Athens, Ga. – The University of Georgia Voices from the Vanguard series concludes April 22 at 5:30 p.m. in the UGA Chapel with a presentation by Nancy Gore Saravia, scientific director of Centro Internacional de Entrenamiento e Investigaciones Medicas in Cali, Colombia.

The talk “Confessions of a Leishmaniac,” speaks to Saravia’s passion for the study of leishmaniasis, a disease transmitted by the bite of a female sandfly. The lecture is free and open to the public.

Saravia and her multidisciplinary team have spent decades studying the relationship between Leishmania and its hosts. Her quest to understand leishmaniasis has advanced diagnosis, treatment and control while building research capacity in Colombia, a country where the disease is endemic.

In 1985, Saravia became the director of the Tulane University Colciencias International Center for Medical Research and Treatment Technical Assistance Mission in Cali. Four years later, she guided its transition into the Columbian non-profit research center that is now CIDEIM.

Saravia has received the Jose Celestino Mutis Medal of the Colombian Industry of Health. She has been adopted as a Colombian citizen by the Colombian Ministry of Foreign Relations. She has also won the Moselio Schaechter distinguished service award of the American Society for Microbiology and the Baily K. Ashford and Ben Kean medals of the American Society of Tropical Medicine and Hygiene.

“Nancy Saravia is an incredible scientist, teacher and administrator-which is a very tough combination of talents to find in one person,” said Dan Colley, director of UGA’s Center for Tropical and Emerging Global Diseases and a professor of microbiology. “She has not only done ground-breaking research on leishmaniasis, but through her teaching and founding of CIDEIM she has positively influenced countless Colombian scientists and visiting trainees from all over the world.”

Saravia has served on advisory committees for national and international organizations, including Colciencias, the World Health Organization, the Wellcome Trust, the U.S. National Institute of Allergy and Infectious Diseases and the Pan American Health Organization.

“Establishing a free-standing scientific institute and keeping it running would be a full-time job for most people,” said Colley. “Nancy has done that while pursuing her research passions and leading many others down the same path.”

Saravia earned her master’s degree in pathobiology and environmental health from Johns Hopkins University in 1972 and her doctorate in microbiology from Vanderbilt University in 1978. Shortly after, she did post-doctorate research in immunobiology from University of Wisconsin.

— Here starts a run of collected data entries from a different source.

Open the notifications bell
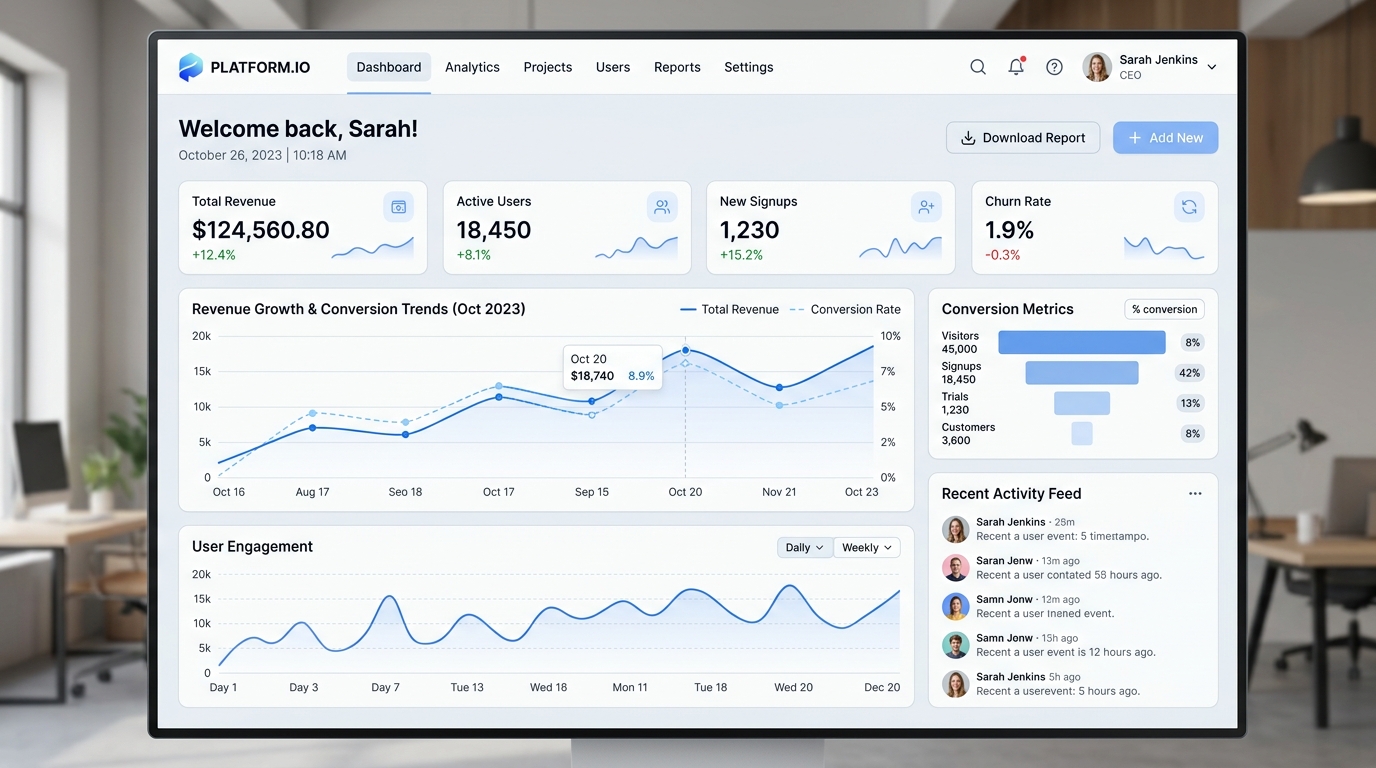 tap(1016, 66)
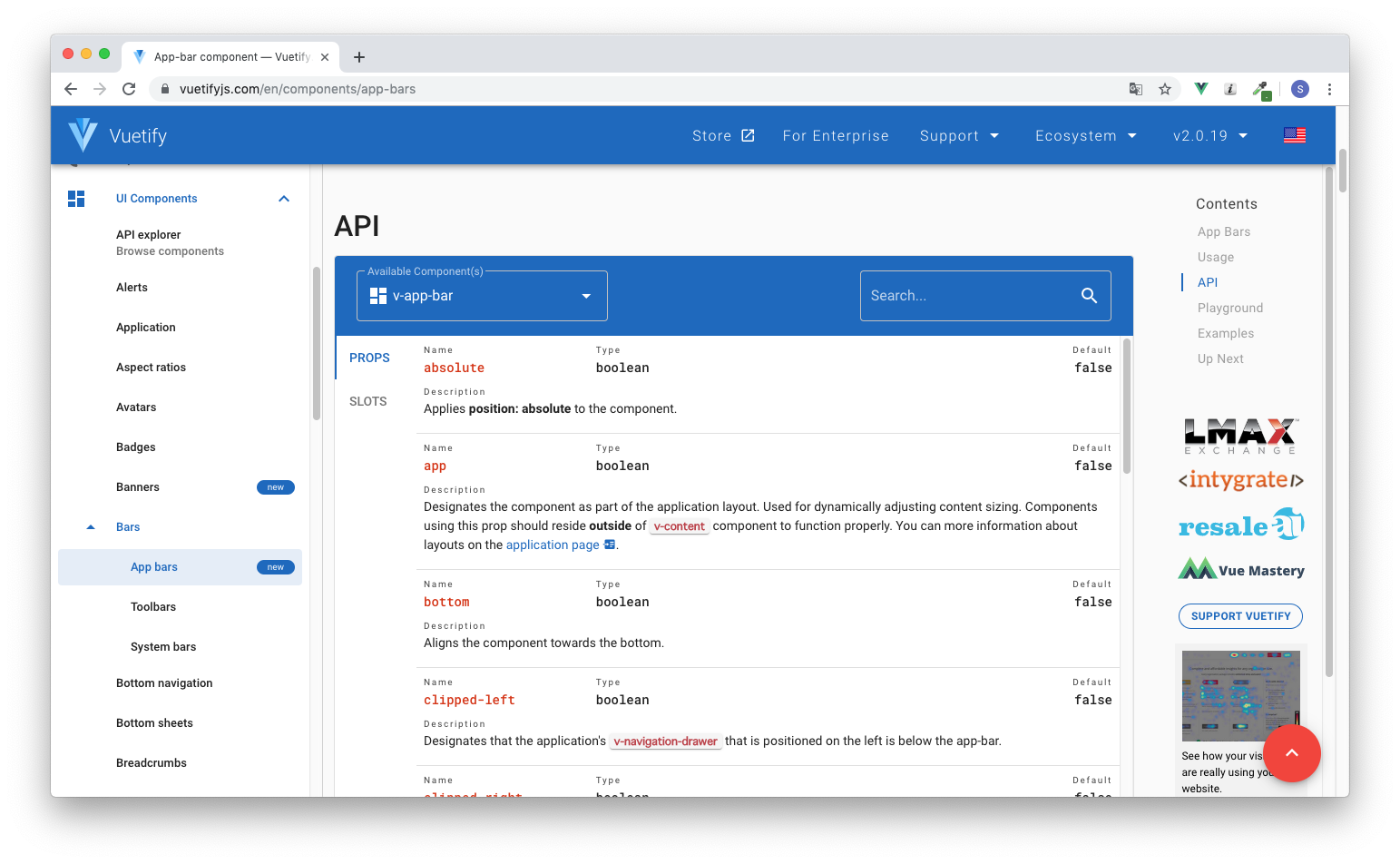Click the search magnifier icon in the API panel

coord(1089,295)
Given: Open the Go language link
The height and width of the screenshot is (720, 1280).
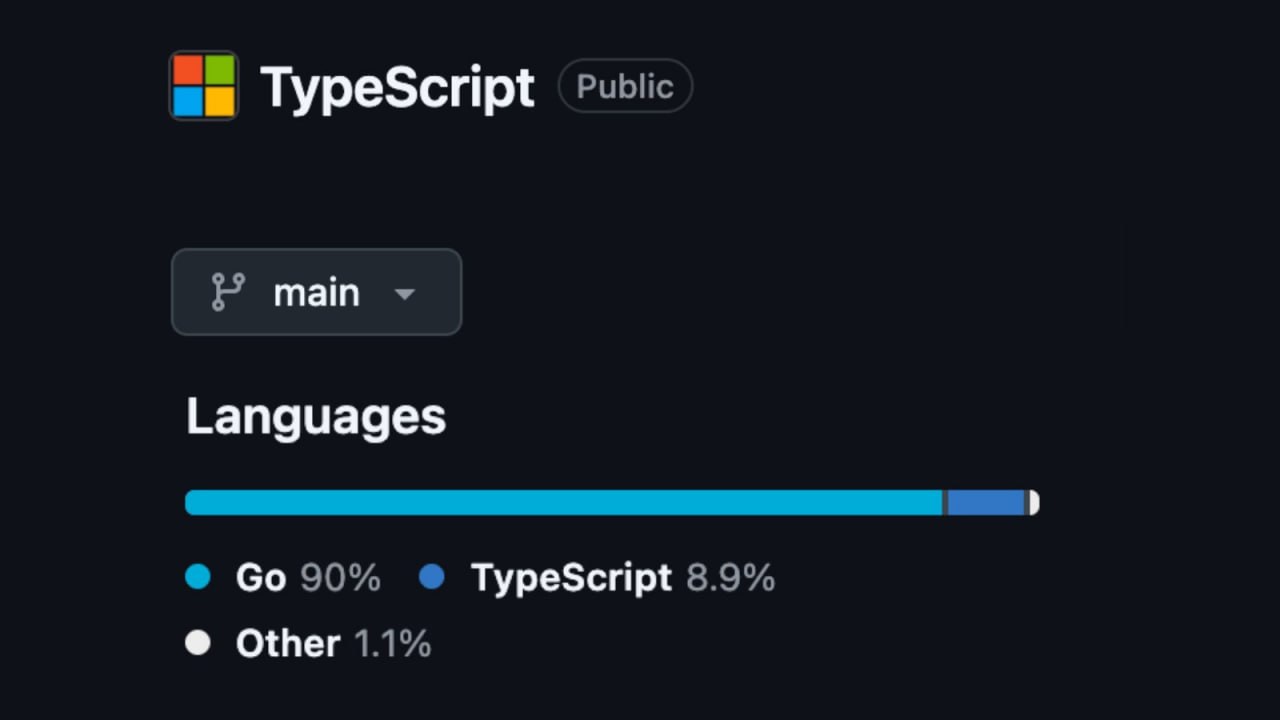Looking at the screenshot, I should point(261,578).
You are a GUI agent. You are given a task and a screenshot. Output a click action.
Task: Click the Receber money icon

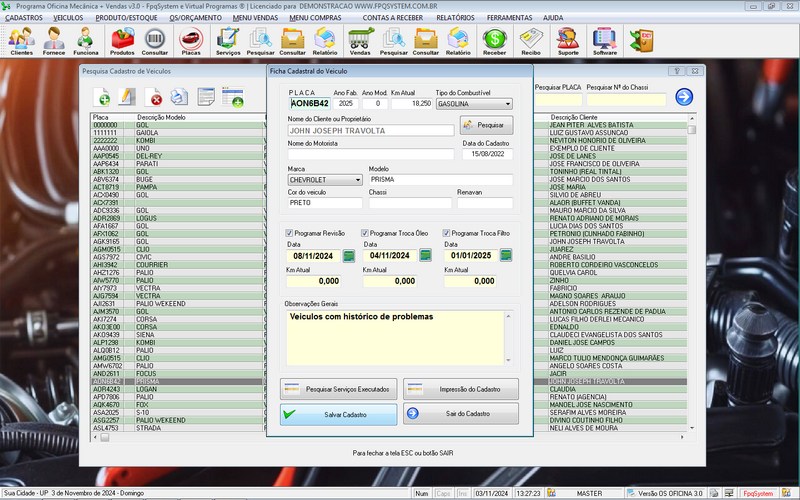pyautogui.click(x=494, y=40)
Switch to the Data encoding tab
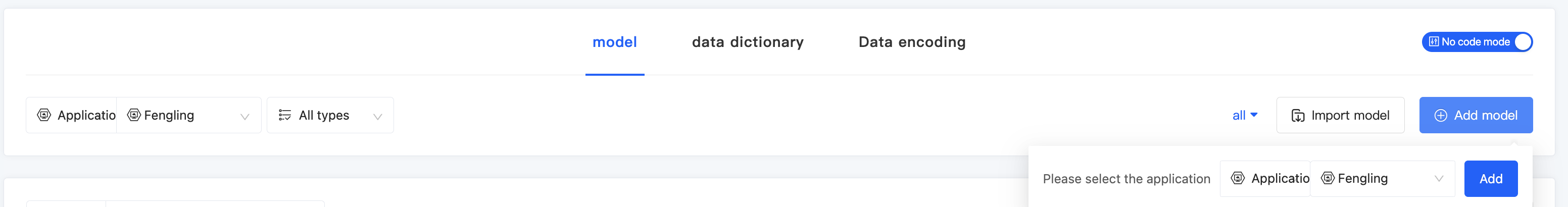Screen dimensions: 1568x207 tap(911, 42)
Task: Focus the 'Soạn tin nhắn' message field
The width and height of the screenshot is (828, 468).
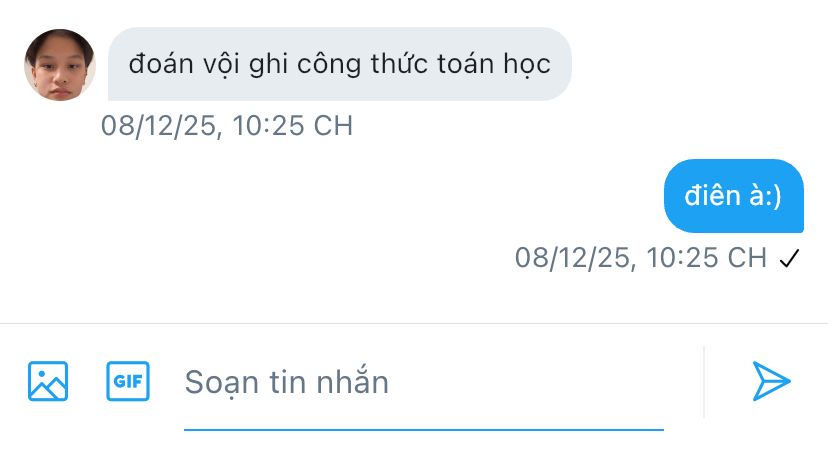Action: [x=424, y=382]
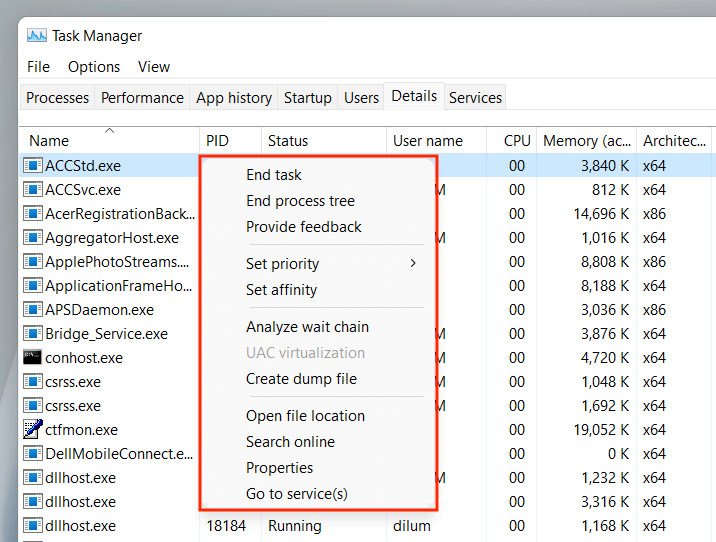Click the Bridge_Service.exe process icon
This screenshot has width=716, height=542.
click(32, 334)
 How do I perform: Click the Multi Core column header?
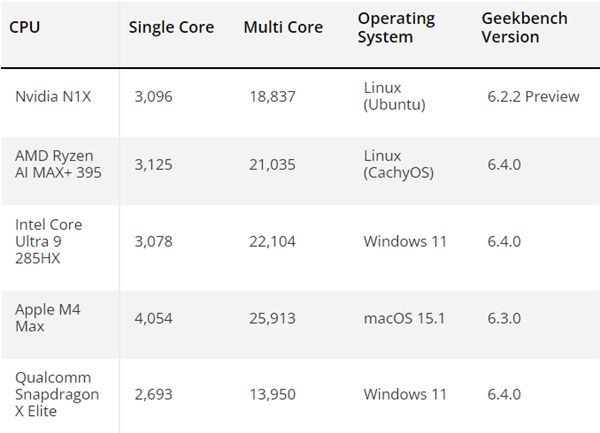(x=284, y=27)
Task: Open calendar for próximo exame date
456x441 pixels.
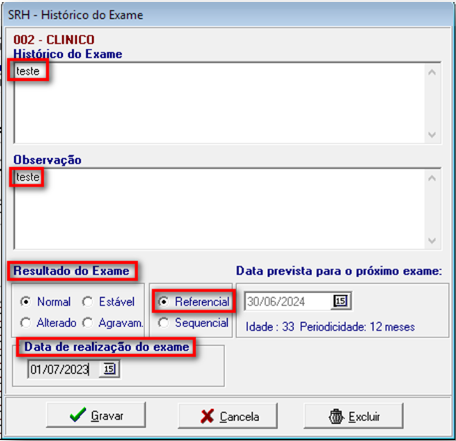Action: pyautogui.click(x=340, y=301)
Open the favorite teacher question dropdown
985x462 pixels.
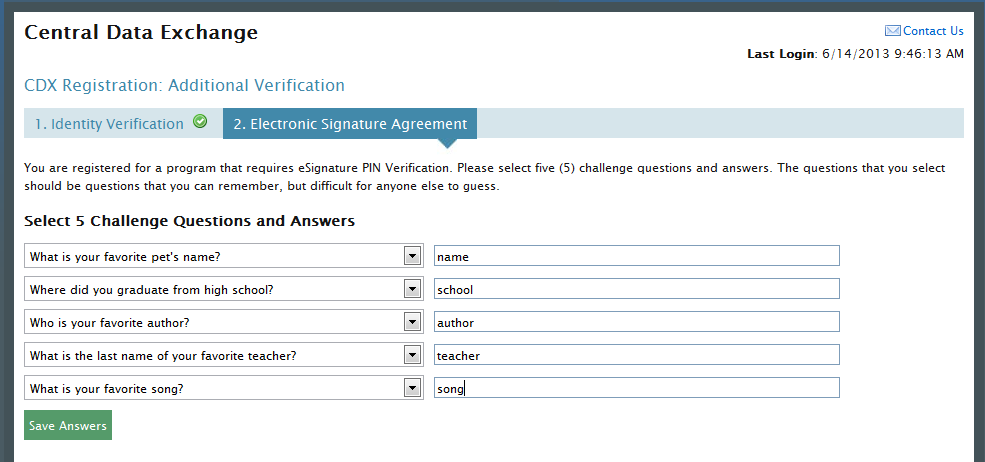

This marks the ninth year for the global disease lecture series sponsored by the Grady College of Journalism and Mass Communication Health and Medical Journalism program and UGA’s Center for Tropical and Emerging Global Diseases. Colley, the center’s director, and Patricia Thomas, professor of journalism and Knight Chair of Health and Medical Journalism at the Grady College, organize the series. This lecture is the last of three and is included in UGA’s Freshman Odyssey Seminar calendar.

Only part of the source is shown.